Discussion in 'Fibromyalgia Main Forum' started by elliespad, Nov 9, 2006.

  1. elliespad

    elliespad Member

    I took this from Wikipedia, the Free Encyclopedia online
    Interesting. My son (and all of us) eat a lot of chickpeas as my son is Vegan.

    (dubious assertion—see talk page)

    Chickpeas are toxic at very high doses, especially when they are the only source of protein. The symptoms caused involve brain and nerve function similar to ALS, but it is poorly reported, possibly because it occurs almost exclusively in subsistence-level societies during times of starvation. It apparently came to the attention of Western science around 1972. [7]

    One theory of chickpea toxicity is that the high level of the amino acid glutamate interferes with synaptic activity. If glutamate crosses the brain blood barrier, it allows calcium to enter synaptic spaces causing very dangerous interference with nervous transmission.

    Medical science today calls the disease by the generic term "chronic neurolathyrism". The disease is apparently slowly progressive, even after cessation of chickpea ingestion, as shown in a study of former WWII labor camp victims who had been fed almost nothing but 400 grams of chickpea (Lathyrus sativus) for several years. [8]
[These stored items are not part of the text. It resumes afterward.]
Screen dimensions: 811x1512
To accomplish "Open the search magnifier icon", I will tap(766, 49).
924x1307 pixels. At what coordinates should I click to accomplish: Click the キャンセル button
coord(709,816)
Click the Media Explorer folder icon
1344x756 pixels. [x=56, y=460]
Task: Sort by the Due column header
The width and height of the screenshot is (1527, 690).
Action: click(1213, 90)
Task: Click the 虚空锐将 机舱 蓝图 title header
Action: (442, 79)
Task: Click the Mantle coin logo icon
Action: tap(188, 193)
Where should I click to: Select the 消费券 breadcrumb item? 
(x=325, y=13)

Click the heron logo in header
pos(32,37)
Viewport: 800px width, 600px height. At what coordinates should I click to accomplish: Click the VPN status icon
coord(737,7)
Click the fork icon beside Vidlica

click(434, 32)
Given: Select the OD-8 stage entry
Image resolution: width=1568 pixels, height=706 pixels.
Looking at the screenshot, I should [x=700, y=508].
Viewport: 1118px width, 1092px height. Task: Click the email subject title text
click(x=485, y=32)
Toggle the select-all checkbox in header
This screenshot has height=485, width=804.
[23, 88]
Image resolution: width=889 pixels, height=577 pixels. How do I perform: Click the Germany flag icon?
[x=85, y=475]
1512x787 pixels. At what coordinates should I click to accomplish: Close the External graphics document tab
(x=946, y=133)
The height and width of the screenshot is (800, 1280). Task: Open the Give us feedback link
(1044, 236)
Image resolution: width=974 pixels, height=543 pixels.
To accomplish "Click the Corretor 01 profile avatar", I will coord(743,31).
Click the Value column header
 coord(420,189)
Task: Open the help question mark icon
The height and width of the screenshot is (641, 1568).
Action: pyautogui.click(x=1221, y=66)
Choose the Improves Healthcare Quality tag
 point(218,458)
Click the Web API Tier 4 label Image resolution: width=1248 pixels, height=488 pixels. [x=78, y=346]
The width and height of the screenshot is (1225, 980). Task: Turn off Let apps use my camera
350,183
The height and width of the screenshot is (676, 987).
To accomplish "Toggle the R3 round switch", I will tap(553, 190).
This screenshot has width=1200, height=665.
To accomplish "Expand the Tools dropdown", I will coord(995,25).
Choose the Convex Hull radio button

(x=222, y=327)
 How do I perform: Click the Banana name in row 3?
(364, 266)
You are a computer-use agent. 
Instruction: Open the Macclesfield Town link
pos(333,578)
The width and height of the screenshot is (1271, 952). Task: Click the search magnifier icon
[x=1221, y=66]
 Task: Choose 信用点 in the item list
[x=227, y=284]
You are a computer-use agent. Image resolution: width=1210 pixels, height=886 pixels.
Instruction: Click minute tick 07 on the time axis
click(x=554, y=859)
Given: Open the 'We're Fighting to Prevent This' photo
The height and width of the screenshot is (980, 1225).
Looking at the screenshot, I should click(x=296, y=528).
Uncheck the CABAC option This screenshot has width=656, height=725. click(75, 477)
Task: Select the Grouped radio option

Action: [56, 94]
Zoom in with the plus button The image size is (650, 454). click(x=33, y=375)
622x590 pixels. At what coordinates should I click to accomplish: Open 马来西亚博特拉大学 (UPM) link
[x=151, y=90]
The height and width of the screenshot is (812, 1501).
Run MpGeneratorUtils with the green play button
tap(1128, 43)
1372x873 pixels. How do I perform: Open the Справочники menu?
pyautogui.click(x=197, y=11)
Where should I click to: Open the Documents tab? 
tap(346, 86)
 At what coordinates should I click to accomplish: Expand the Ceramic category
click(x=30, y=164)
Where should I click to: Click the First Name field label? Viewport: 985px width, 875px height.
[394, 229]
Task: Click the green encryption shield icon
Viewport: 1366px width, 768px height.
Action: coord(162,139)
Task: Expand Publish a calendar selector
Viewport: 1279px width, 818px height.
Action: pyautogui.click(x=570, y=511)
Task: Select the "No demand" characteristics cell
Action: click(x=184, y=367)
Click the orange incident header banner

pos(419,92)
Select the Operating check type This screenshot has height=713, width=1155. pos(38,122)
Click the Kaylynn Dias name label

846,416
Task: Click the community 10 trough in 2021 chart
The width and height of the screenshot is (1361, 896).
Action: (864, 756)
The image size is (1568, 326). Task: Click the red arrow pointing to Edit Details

    At normal dietary doses, no problems have been shown to arise from eating chickpeas, and they remain an extremely healthful food, even when eaten in quantity, as long as other proteinous foods (especially grains or animal products) are also eaten.

    [This Message was Edited on 11/10/2006]
  2. carebelle

    carebelle New Member

    I will not drop them my diet.It sounds like a joke.

    I was craveing them one day and ate a whole can of them.Didnt bother me any.Seems this would be of public knowledge if they were bad for us.

    Do you know what vitamins they have in them?I thought maybe I craved them because I was lacking that vitamin.
  3. cct

    cct Member

    This article makes me wonder about the relationship of the amino acid glutamate, calcium, and synaptic activity.

    I know that I have a vitamin D, calcium, and magnesium problem.

    Is the glutamate, calcium synapse relationship that is sited in the article relevant to the calcium and synaptic problems that I am experiencing?

    Is the amino acid gluamate involved in this problem?
  4. elliespad

    elliespad Member

    Unless this is your only source of protein, it would not be a problem. We eat A LOT more chickpeas than the average family, but I am not at all worried about this becoming a problem, not even for my son. He uses rice protein, tofu, nuts, beans, legumes, seeds for protein. And the rest of us also eat meat, fish and eggs. This was only directed at those who have not other source of protein, usually in impoverished countries.